I call the tuner again and describe my problem and speak to his chief mechanic who informs me it's the lack of the O-ring and that when re-installed that the combination of the stock prop valve and the adjustable valve will do the trick. I scramble around contacting variious folk and a VCA member who happened to have his form his car (which he had sold) overnighted it to me. God I love the VCA ! I have mechainic install the O-ring and bleed iout the system. Guess what. Rear lock-up first !
I then call the unnamed tuner back and speak to his chief mechanic and he tells me I probably have too much rear brake force and may need 6 piston fronts. No sh _t Sherlock, but why didn't this all get discussed at the outset ?!! Moreover, there's no way in heck that (i) I am going to spend that kind of $, and (ii) I sure as heck am not gonna buy them from the unnamed tuner when I do ! However, I have not yet begun to fight. He goes on to suggest that I try street pads in the rear. I buy a slightly used set ($100) from Sean Roe (who once again comes through in the clutch for me though he's very skeptical it's gonna work). Sean suggests I might also try a more aggressive compound in front like the PFC 01 compound. I call and speak with a PFC rep and he concurs it should help, but he's skeptical in light of the comparable piston diameters I now have in the front (1 7/8" and 1 3/4") compared to the rears (1.65" and 1.5"). He was very helpful though.
I have the pads installed and try my braking test again. D_ _ n! I am still getting rear lock-up first.
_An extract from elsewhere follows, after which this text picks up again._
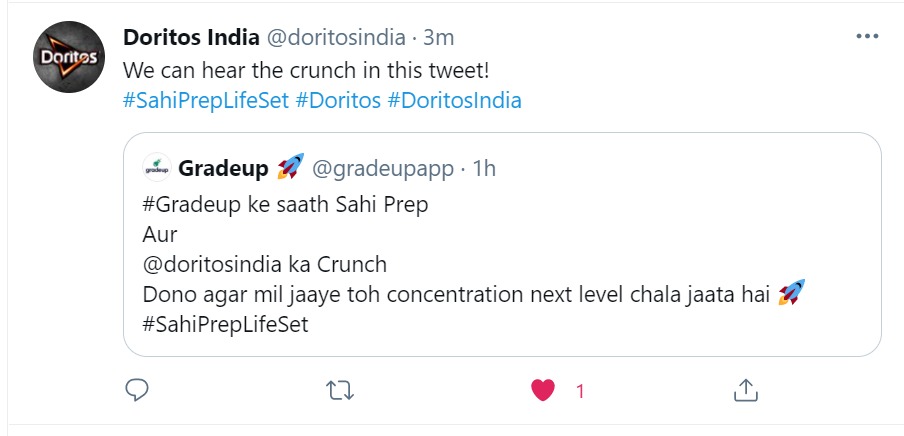Toggle the red heart like button
The width and height of the screenshot is (904, 436).
(x=543, y=391)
I call the unnamed tuner again and speak to his chief mechanic who suggests that I chip off 1/2" on each end of each of the rear brake pads thus reducing area. GTS Dean is very skeptical (and to this day has not said I told you so - thanks Dean). You guessed it, it didn't solve my problem. The guy at PFC says it won't since it's a force thing more that a surface area thing. All I probably did was increase the heat on the remaining pad surface.
It's time once again for a day at RoadAtlanta. This time I experienced way more pedal travel due to the larger capacity of the rear calipers. Heel-toe is a thing of the past no matter what in the hard braking zones due to pedal travel. I then buy a bigger master cylinder from Sean Roe and got that fixed fine ! Nice high hard pedal with good modulation ability. The prop valve has been dialed all the way out (to the least amount of line pressure) since the day I brought it home. It might serve as a better paper weight !
As I had boiled brand new Motul 600 the last two times I was out at VIR and RoadAtlanta, I tried the AP 600 fluid at Dean's suggestion. Great stuff ! I won't go back to Motul - which wasn't bad, but the AP is better.
SO, WHAT HAVE I LEARNED ? 1. Let the guys like Roe, Stop Tech, Brembo etc. do your research unless you have more patience than I do. 2. The PFC 01 compound is excellent ! 3. AP 600 is great fluid (but flush out all the old stuff before you change). 4. Don't be afraid of math. Comparing my total piston sizes front to rear I have about a 53.5% to 46.5% front to rear bias. It's not way off with my pad compound band aids, but I still get rear first lock up and flat spotted the heck out of my nearly trashed rear Hoosiers last time out - great James Bond smoke screen coming into 10A at RoadAtlanta though ! It's harder to feel the rears lock up because you do not get the nose-dive visual cue like when the fronts do it. Don't worry, I did all my hard braking in a straight line and still nearly got into two Porsches (I hate them for their brakes) ! 5. I am now left with the choice of going back to the ****** stock rear calipers (or something slightly larger - more $) or going to 6 piston front calipers (way more $). I have concluded to go back to stock in the rear and repull the O-ring. UNCLE !!